Receiving a diagnosis for a severe or terminal illness can be emotional, devastating, confusing and life altering. Residents in Florida and elsewhere are shocked by the news because they never thought they would be the one to suffer such a difficult and serious situation. Many questions invade a person’s mind following such a diagnosing, most of them related to the possible medical treatments they might endure and how this process could impact their health and longevity of life.
Social Security disability benefits are a known option for those suffering disabling conditions and illnesses. These benefits are often used to address the cost of medical care and the cost of living because the disabled individual can no longer work or make a decent living. But even if an applicant is approved for these benefits, the process is often lengthy. This means that applicants do not receive any form of benefit for months and eve years after filing their application. Because of that, a certain program was designed to help those suffering severe and terminal illnesses, requiring benefits much sooner.
What is the Compassionate Allowance program? It is a way for the SSA to identify diseases and other medical conditions that are so severe that they will meet the disability standards set by the SSA. This program lists the impairments that qualify an applicant, allowing for the application process to be streamlined. The conditions listed for this program are based on selected information received by public outreach hearings. Thus, those suffering from rare diseases, cancer, a traumatic brain injury, Alzheimer’s, schizophrenia, cardiovascular disease and autoimmune diseases are likely candidates for this program.
If you are suffering a severe illness and time is of the essence, it is important to understand whether the Compassionate Allowance program is for you. It can become very imperative to receive SSD benefits, thus, applicants should understand all their rights and options.

WHAT THE TASK REQUIRES: Recast the excerpt's paragraph that begins "What is the Compassionate Allowance program?" as a short bulleted list that keeps its main facts. The records that follow have no connection to the excerpt.

INFORMATION GIVEN:
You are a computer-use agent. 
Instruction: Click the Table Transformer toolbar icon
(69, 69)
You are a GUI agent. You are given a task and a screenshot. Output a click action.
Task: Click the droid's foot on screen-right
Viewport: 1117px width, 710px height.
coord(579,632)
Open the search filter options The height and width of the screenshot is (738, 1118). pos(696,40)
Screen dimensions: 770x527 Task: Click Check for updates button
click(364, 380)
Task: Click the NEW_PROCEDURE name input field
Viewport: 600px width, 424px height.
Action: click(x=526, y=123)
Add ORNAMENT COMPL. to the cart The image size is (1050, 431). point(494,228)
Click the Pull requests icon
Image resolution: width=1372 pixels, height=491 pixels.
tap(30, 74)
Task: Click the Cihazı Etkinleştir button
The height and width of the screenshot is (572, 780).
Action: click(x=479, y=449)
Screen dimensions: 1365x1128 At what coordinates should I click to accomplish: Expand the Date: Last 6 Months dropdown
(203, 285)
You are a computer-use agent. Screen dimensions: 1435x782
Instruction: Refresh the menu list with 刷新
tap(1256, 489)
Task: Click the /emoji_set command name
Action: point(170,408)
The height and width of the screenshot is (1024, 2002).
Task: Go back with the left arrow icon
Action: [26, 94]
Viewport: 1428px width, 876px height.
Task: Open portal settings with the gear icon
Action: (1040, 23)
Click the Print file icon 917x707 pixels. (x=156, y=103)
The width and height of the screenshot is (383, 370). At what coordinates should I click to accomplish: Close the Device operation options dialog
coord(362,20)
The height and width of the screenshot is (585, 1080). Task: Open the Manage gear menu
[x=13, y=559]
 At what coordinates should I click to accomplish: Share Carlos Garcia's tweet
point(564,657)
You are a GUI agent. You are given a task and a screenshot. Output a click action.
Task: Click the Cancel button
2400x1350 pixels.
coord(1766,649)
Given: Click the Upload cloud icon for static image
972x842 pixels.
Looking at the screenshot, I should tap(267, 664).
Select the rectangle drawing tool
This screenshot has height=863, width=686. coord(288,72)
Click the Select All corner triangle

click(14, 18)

OUTPUT OF THE EXERCISE:
- The Compassionate Allowance program is a way for the SSA to identify diseases and medical conditions severe enough to meet its disability standards.
- It lists the impairments that qualify an applicant, which streamlines the application process.
- The listed conditions are based on selected information from public outreach hearings.
- Likely candidates include people with rare diseases, cancer, a traumatic brain injury, Alzheimer's, schizophrenia, cardiovascular disease and autoimmune diseases.